Cette dernière poussa quasiment Ruth dans la voiture pour pouvoir entrer à son tour le plus rapidement possible. Elles firent les derniers au-revoir nécessaires puis la voiture put enfin s'élancer sur les routes. Sa mère attendit jusqu'à ce que les Black aient disparu de leur champ de vision pour finalement se lancer à l'attaque.
« Alors comment était-il ? questionna-t-elle un mélange d'espoir et d'inquiétude dans les yeux.
_Et bien, commença Ruth ne sachant trop ce qu'elle pouvait réellement révéler.
_Il n'a rien dit de particulier, n'est-ce pas ?
_Juste que j'étais une hypocrite finie de partager vos pensées sur les moldus », lâcha-t-elle sans réfléchir avant de se couvrir la bouche avec sa main comme si cela pouvait ravaler les mots qu'elle venait juste de dire. Sa mère était devenue aussi pâle qu'une morte et semblait sur le point de faire un malaise. Apparemment, ce n'était pas les paroles les plus intelligentes qu'elle ait pues sortir et pourtant elle aurait dû s'en douter...

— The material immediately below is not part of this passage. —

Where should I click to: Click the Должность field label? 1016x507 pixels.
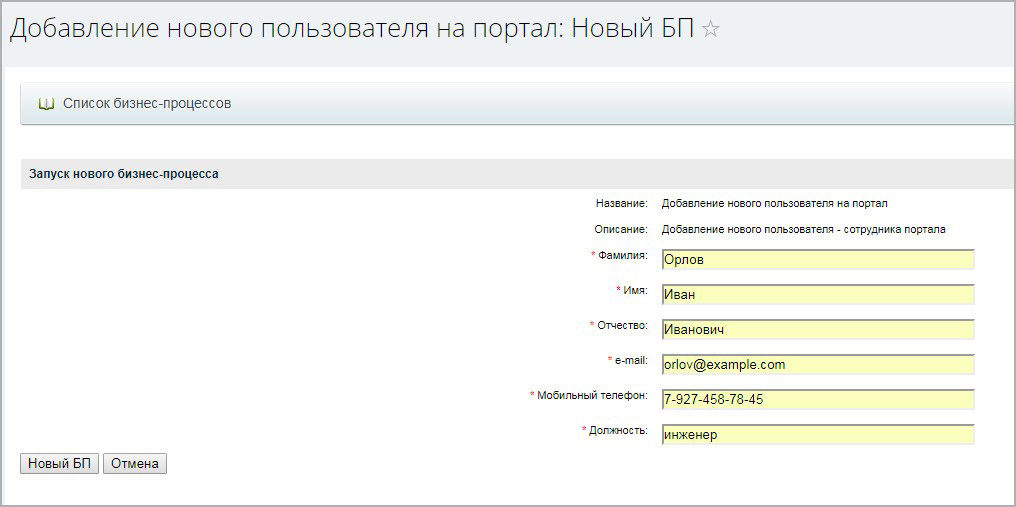[618, 431]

« Tu plaisantes, s'écria la mère en se saisissant de sa fille par les épaules. Je me disais bien que ce marché était trop beau. D'autant que j'avais déjà entendu des ragots sur l'état d'esprit délirant du fils aîné des Black ! Comment ai-je pu accepter que ma fille épouse un sorcier en faveur des nés moldus ? Je...
_Mère, coupa Ruth avant de ne plus pouvoir couper l'état de nerf intense dans lequel se trouvait sa mère. Je plaisantais.
_Tu... plaisantais, balbutia celle qui l'avait mise au monde.
_Désolée, je me demandais comment tu aurais réagi si cela avait été le cas. Alors je me suis dit que cela ne pouvait pas faire de mal de mentir, ajouta Ruth tout en se demandant pourquoi elle protégeait le garçon.
_Il ne pense pas que les moldus sont aussi capables que les sorciers ?
_Bien sûr que non !, s'exclama Ruth prête à répéter pour la énième fois des absurdités auxquelles elle ne croyait pas mais qu'elle avait tout de même apprises par cœur. Pourquoi les moldus nous seraient-ils égaux ? Ils n'ont pas une once de magie et, lorsqu'ils en ont, ils l'ont lâchement volé à leur naissance !
_Il ne pense donc pas qu'un sang mêlé puisse être plus puissant qu'un sorcier de sang pur ?
_Non ! », s'écria-t-elle sans pour autant trouver de répartie en la faveur de cette déclaration. Après tout sa mère en était la preuve vivante ! Elle était née sang pur et pourtant elle n'arrivait pas à exécuter les sorts les plus difficiles. Or, avec la logique où les sangs purs sont les plus forts et les plus intelligents, cela ne devrait pas arriver...
Heureusement, la voiture s'arrêta avant que la mère puisse se rendre compte que sa fille était à cours de réponses en faveur des croyances de la famille. Malheureusement, le cadet avait déterminé que le reste de la journée ne se passerait définitivement pas dans le calme.